In January 2006, Headley established ties with Adbur Rehman Hashim "Pasha" Syed, a retired Pakistan Army major and LeT militant, who put him in touch with Major Iqbal, a mysterious figure who is believed to have coordinated LeT activity through his capacity as an ISI officer. Under sworn testimony, Headley recalled meeting Iqbal and his superior, a Pakistani colonel, in a safe house. Iqbal and Mir reportedly became Headley's ISI handlers and oversaw his training in espionage techniques in preparation for a reconnaissance mission to Mumbai; he met with Iqbal and Mir separately so that the ISI could maintain plausible deniability. In February, Headley was again detained by border inspectors at New York's John F. Kennedy International Airport after returning from Pakistan, and was again released. That month, he contacted his former DEA handler for the final time.

===Trips to Mumbai===
Over the course of 2007, LeT's plot for the Mumbai attacks started to materialize, and the Western-looking Headley was considered the ideal militant to perform reconnaissance missions.
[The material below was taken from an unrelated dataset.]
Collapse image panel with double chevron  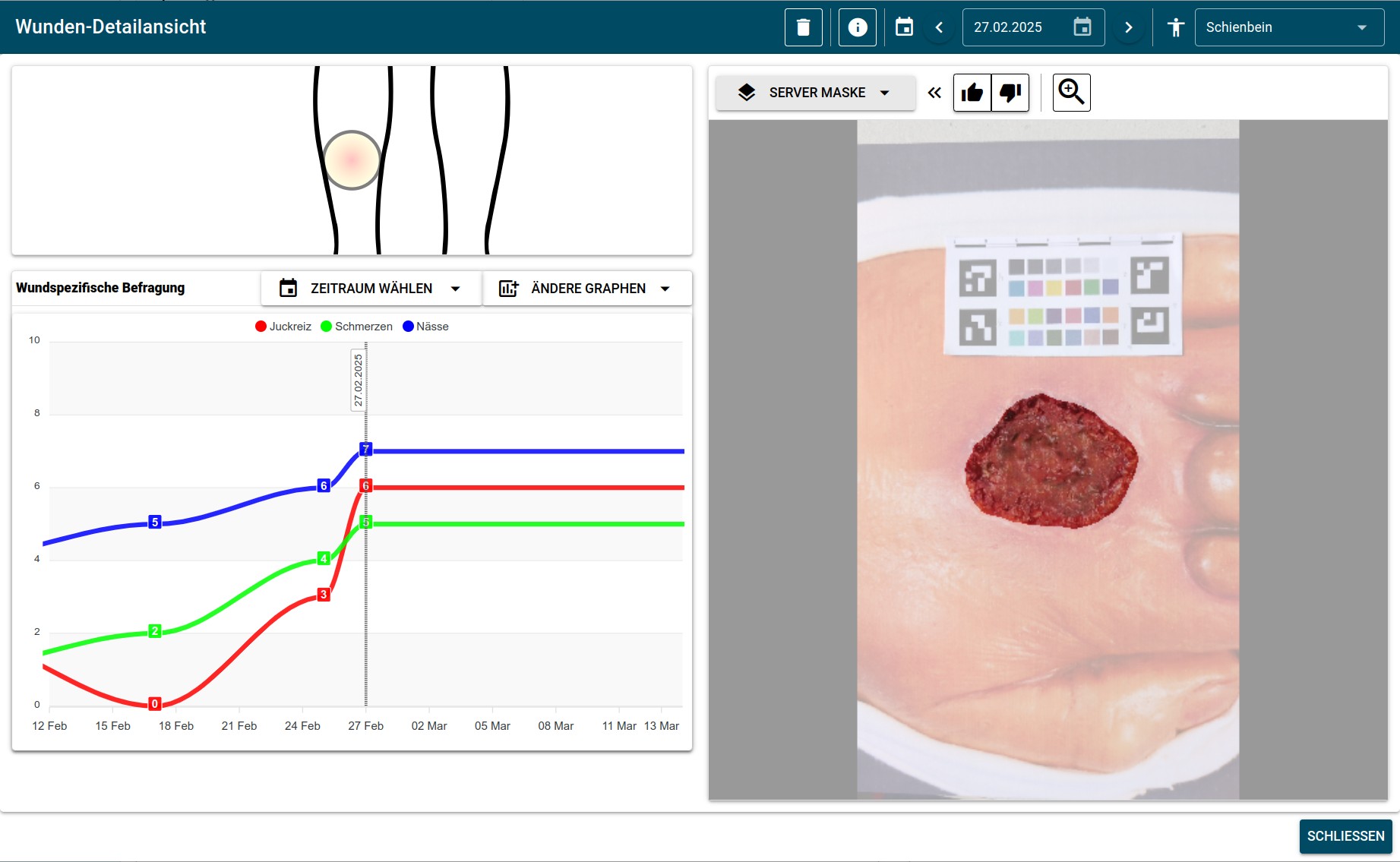click(x=934, y=93)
Using $25,000 supplied to him by Iqbal, Headley opened a Mumbai branch office for Tahawwur Rana's immigration business—which Headley had already used to traffic heroin—as a front company. Between 2007 and 2008, Headley made five trips to Mumbai, scouting local landmarks where LeT terrorists would carry out the multi-pronged attack. Headley stayed at the Taj Palace Hotel—identified by Iqbal and Mir as their main target—and surveyed the building using his ISI training, shooting hours of video during in-house tours.

Iqbal and Mir were emboldened by Headley's intelligence and decided to make their attack more ambitious in scale. As they expanded their list of targets, Headley scouted the Oberoi Trident Hotel, the Leopold Cafe, and the Chhatrapati Shivaji Terminus. When LeT decided to target the Nariman House, a Jewish community center, Headley visited the location posing as a Jew. Headley also took boat tours to look for places where the attackers could reach the city through the waterfront; he found a landing location at a fishermen's slum in the Colaba area of southern Mumbai, where he gathered GPS coordinates. For the maritime reconnaissance, Headley received assistance from a frogman in the Pakistan Navy.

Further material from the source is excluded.